[Data to examine Boundary: Start]

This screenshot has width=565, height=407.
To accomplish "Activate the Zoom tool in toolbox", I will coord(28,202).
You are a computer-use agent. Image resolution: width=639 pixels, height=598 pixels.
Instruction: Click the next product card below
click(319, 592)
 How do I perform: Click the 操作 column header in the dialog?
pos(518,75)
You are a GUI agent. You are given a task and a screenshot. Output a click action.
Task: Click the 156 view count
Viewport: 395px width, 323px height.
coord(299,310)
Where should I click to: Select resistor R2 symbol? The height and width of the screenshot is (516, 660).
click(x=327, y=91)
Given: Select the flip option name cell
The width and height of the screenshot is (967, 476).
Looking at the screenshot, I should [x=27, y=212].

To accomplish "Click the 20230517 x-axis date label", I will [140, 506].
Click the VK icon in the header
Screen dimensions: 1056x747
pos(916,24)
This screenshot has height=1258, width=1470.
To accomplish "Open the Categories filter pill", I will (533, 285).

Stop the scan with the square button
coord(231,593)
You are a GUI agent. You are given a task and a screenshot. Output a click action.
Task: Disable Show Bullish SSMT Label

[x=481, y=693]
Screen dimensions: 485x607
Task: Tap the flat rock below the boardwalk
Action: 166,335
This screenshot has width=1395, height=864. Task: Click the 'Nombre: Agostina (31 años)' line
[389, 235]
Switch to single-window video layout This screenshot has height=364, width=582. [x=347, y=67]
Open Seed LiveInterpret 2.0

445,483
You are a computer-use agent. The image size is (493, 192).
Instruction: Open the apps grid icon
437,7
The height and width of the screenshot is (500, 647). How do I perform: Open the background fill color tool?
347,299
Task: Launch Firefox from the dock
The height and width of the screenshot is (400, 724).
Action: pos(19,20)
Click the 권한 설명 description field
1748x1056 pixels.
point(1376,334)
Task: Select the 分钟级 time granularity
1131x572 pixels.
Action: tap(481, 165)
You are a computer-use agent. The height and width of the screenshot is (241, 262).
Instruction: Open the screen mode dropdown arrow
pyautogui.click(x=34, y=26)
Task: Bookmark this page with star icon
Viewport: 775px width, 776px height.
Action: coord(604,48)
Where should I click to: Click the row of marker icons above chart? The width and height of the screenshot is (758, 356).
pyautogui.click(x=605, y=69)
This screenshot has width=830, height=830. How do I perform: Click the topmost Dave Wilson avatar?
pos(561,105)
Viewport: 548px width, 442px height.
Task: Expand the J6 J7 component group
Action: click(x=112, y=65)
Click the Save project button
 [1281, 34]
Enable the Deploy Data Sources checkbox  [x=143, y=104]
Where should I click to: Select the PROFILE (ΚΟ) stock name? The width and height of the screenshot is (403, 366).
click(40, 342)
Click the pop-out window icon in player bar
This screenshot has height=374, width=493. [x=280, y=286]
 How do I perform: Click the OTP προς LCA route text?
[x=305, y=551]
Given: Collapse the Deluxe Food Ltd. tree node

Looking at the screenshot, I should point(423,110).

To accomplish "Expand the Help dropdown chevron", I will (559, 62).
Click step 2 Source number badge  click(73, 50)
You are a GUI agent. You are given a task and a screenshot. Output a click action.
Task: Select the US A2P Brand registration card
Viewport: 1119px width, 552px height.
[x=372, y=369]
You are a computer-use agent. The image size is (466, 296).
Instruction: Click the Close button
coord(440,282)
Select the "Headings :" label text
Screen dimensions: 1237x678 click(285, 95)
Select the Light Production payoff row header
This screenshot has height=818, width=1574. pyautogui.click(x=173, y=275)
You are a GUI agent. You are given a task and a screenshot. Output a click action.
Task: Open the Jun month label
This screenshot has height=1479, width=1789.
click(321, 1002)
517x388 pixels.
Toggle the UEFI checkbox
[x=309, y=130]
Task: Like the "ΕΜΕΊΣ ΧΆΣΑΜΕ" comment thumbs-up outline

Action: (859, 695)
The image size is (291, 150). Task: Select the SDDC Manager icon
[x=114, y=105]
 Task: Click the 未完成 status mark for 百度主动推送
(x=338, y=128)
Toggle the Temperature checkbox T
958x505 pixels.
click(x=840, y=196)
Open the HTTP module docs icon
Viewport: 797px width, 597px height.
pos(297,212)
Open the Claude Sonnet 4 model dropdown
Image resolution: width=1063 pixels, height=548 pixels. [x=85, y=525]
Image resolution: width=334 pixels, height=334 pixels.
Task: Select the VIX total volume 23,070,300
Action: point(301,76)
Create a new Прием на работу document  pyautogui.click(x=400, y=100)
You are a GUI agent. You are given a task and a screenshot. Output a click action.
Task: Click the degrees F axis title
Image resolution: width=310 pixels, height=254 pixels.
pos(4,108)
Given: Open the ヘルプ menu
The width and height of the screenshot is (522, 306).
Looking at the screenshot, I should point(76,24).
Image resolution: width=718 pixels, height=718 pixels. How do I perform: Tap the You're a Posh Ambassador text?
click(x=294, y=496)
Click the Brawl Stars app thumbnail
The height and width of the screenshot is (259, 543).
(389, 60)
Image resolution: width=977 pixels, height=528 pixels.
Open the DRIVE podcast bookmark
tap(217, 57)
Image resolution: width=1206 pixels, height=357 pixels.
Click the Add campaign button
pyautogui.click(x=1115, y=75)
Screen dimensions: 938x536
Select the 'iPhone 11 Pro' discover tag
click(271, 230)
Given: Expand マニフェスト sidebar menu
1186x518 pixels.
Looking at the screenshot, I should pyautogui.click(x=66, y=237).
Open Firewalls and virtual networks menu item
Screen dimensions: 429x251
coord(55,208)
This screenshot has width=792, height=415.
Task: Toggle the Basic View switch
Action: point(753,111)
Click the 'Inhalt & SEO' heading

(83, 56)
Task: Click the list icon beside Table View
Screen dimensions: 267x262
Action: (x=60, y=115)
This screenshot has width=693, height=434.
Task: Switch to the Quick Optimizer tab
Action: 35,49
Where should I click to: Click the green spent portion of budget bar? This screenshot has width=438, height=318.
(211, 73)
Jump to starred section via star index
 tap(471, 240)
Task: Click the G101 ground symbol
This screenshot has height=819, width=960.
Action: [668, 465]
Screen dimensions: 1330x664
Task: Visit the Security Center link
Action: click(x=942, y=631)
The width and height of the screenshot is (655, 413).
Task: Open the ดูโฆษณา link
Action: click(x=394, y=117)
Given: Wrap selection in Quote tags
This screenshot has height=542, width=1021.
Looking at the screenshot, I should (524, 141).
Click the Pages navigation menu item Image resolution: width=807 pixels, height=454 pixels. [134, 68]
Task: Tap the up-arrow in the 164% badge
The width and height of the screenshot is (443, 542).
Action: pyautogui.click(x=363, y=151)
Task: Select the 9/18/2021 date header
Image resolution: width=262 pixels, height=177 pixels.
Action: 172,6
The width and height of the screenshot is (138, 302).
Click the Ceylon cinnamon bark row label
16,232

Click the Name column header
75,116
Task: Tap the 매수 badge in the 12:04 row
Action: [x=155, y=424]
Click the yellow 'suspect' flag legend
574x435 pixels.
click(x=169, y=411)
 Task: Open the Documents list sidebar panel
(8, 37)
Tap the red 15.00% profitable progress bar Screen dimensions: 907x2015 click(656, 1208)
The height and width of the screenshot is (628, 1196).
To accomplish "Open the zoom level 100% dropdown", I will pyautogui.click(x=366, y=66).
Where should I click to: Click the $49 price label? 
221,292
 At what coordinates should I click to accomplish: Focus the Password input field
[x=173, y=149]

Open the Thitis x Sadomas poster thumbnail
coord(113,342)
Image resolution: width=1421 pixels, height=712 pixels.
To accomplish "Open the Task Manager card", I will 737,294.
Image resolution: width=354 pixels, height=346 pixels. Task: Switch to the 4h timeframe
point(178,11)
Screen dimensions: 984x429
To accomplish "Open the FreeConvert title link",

[Data to examine Boundary: End]

** Your task **
Copy down the entries exactly, leaving out no line.

** Response area **
This screenshot has width=565, height=407.
To accomplish "Activate the Zoom tool in toolbox", I will coord(28,202).
You are a computer-use agent. Image resolution: width=639 pixels, height=598 pixels.
Instruction: Click the next product card below
click(319, 592)
 How do I perform: Click the 操作 column header in the dialog?
pos(518,75)
You are a GUI agent. You are given a task and a screenshot. Output a click action.
Task: Click the 156 view count
Viewport: 395px width, 323px height.
coord(299,310)
Where should I click to: Select resistor R2 symbol? The height and width of the screenshot is (516, 660).
click(x=327, y=91)
Given: Select the flip option name cell
The width and height of the screenshot is (967, 476).
Looking at the screenshot, I should [x=27, y=212].

To accomplish "Click the 20230517 x-axis date label", I will [140, 506].
Click the VK icon in the header
Screen dimensions: 1056x747
pos(916,24)
This screenshot has height=1258, width=1470.
To accomplish "Open the Categories filter pill", I will (533, 285).

Stop the scan with the square button
coord(231,593)
You are a GUI agent. You are given a task and a screenshot. Output a click action.
Task: Disable Show Bullish SSMT Label

[x=481, y=693]
Screen dimensions: 485x607
Task: Tap the flat rock below the boardwalk
Action: 166,335
This screenshot has width=1395, height=864. Task: Click the 'Nombre: Agostina (31 años)' line
[389, 235]
Switch to single-window video layout This screenshot has height=364, width=582. [x=347, y=67]
Open Seed LiveInterpret 2.0

445,483
You are a computer-use agent. The image size is (493, 192).
Instruction: Open the apps grid icon
437,7
The height and width of the screenshot is (500, 647). How do I perform: Open the background fill color tool?
347,299
Task: Launch Firefox from the dock
The height and width of the screenshot is (400, 724).
Action: pos(19,20)
Click the 권한 설명 description field
1748x1056 pixels.
point(1376,334)
Task: Select the 分钟级 time granularity
1131x572 pixels.
Action: tap(481, 165)
You are a computer-use agent. The height and width of the screenshot is (241, 262).
Instruction: Open the screen mode dropdown arrow
pyautogui.click(x=34, y=26)
Task: Bookmark this page with star icon
Viewport: 775px width, 776px height.
Action: coord(604,48)
Where should I click to: Click the row of marker icons above chart? The width and height of the screenshot is (758, 356).
pyautogui.click(x=605, y=69)
This screenshot has width=830, height=830. How do I perform: Click the topmost Dave Wilson avatar?
pos(561,105)
Viewport: 548px width, 442px height.
Task: Expand the J6 J7 component group
Action: click(x=112, y=65)
Click the Save project button
 [1281, 34]
Enable the Deploy Data Sources checkbox  [x=143, y=104]
Where should I click to: Select the PROFILE (ΚΟ) stock name? The width and height of the screenshot is (403, 366).
click(40, 342)
Click the pop-out window icon in player bar
This screenshot has height=374, width=493. [x=280, y=286]
 How do I perform: Click the OTP προς LCA route text?
[x=305, y=551]
Given: Collapse the Deluxe Food Ltd. tree node

Looking at the screenshot, I should point(423,110).

To accomplish "Expand the Help dropdown chevron", I will (559, 62).
Click step 2 Source number badge  click(73, 50)
You are a GUI agent. You are given a task and a screenshot. Output a click action.
Task: Select the US A2P Brand registration card
Viewport: 1119px width, 552px height.
[x=372, y=369]
You are a computer-use agent. The image size is (466, 296).
Instruction: Click the Close button
coord(440,282)
Select the "Headings :" label text
Screen dimensions: 1237x678 click(285, 95)
Select the Light Production payoff row header
This screenshot has height=818, width=1574. pyautogui.click(x=173, y=275)
You are a GUI agent. You are given a task and a screenshot. Output a click action.
Task: Open the Jun month label
This screenshot has height=1479, width=1789.
click(321, 1002)
517x388 pixels.
Toggle the UEFI checkbox
[x=309, y=130]
Task: Like the "ΕΜΕΊΣ ΧΆΣΑΜΕ" comment thumbs-up outline

Action: (859, 695)
The image size is (291, 150). Task: Select the SDDC Manager icon
[x=114, y=105]
 Task: Click the 未完成 status mark for 百度主动推送
(x=338, y=128)
Toggle the Temperature checkbox T
958x505 pixels.
click(x=840, y=196)
Open the HTTP module docs icon
Viewport: 797px width, 597px height.
pos(297,212)
Open the Claude Sonnet 4 model dropdown
Image resolution: width=1063 pixels, height=548 pixels. [x=85, y=525]
Image resolution: width=334 pixels, height=334 pixels.
Task: Select the VIX total volume 23,070,300
Action: point(301,76)
Create a new Прием на работу document  pyautogui.click(x=400, y=100)
You are a GUI agent. You are given a task and a screenshot. Output a click action.
Task: Click the degrees F axis title
Image resolution: width=310 pixels, height=254 pixels.
pos(4,108)
Given: Open the ヘルプ menu
The width and height of the screenshot is (522, 306).
Looking at the screenshot, I should point(76,24).
Image resolution: width=718 pixels, height=718 pixels. How do I perform: Tap the You're a Posh Ambassador text?
click(x=294, y=496)
Click the Brawl Stars app thumbnail
The height and width of the screenshot is (259, 543).
(389, 60)
Image resolution: width=977 pixels, height=528 pixels.
Open the DRIVE podcast bookmark
tap(217, 57)
Image resolution: width=1206 pixels, height=357 pixels.
Click the Add campaign button
pyautogui.click(x=1115, y=75)
Screen dimensions: 938x536
Select the 'iPhone 11 Pro' discover tag
click(271, 230)
Given: Expand マニフェスト sidebar menu
1186x518 pixels.
Looking at the screenshot, I should pyautogui.click(x=66, y=237).
Open Firewalls and virtual networks menu item
Screen dimensions: 429x251
coord(55,208)
This screenshot has width=792, height=415.
Task: Toggle the Basic View switch
Action: point(753,111)
Click the 'Inhalt & SEO' heading

(83, 56)
Task: Click the list icon beside Table View
Screen dimensions: 267x262
Action: (x=60, y=115)
This screenshot has width=693, height=434.
Task: Switch to the Quick Optimizer tab
Action: 35,49
Where should I click to: Click the green spent portion of budget bar? This screenshot has width=438, height=318.
(211, 73)
Jump to starred section via star index
 tap(471, 240)
Task: Click the G101 ground symbol
This screenshot has height=819, width=960.
Action: [668, 465]
Screen dimensions: 1330x664
Task: Visit the Security Center link
Action: click(x=942, y=631)
The width and height of the screenshot is (655, 413).
Task: Open the ดูโฆษณา link
Action: click(x=394, y=117)
Given: Wrap selection in Quote tags
This screenshot has height=542, width=1021.
Looking at the screenshot, I should (524, 141).
Click the Pages navigation menu item Image resolution: width=807 pixels, height=454 pixels. [134, 68]
Task: Tap the up-arrow in the 164% badge
The width and height of the screenshot is (443, 542).
Action: pyautogui.click(x=363, y=151)
Task: Select the 9/18/2021 date header
Image resolution: width=262 pixels, height=177 pixels.
Action: 172,6
The width and height of the screenshot is (138, 302).
Click the Ceylon cinnamon bark row label
16,232

Click the Name column header
75,116
Task: Tap the 매수 badge in the 12:04 row
Action: [x=155, y=424]
Click the yellow 'suspect' flag legend
574x435 pixels.
click(x=169, y=411)
 Task: Open the Documents list sidebar panel
(8, 37)
Tap the red 15.00% profitable progress bar Screen dimensions: 907x2015 click(656, 1208)
The height and width of the screenshot is (628, 1196).
To accomplish "Open the zoom level 100% dropdown", I will pyautogui.click(x=366, y=66).
Where should I click to: Click the $49 price label? 
221,292
 At what coordinates should I click to accomplish: Focus the Password input field
[x=173, y=149]

Open the Thitis x Sadomas poster thumbnail
coord(113,342)
Image resolution: width=1421 pixels, height=712 pixels.
To accomplish "Open the Task Manager card", I will 737,294.
Image resolution: width=354 pixels, height=346 pixels. Task: Switch to the 4h timeframe
point(178,11)
Screen dimensions: 984x429
To accomplish "Open the FreeConvert title link",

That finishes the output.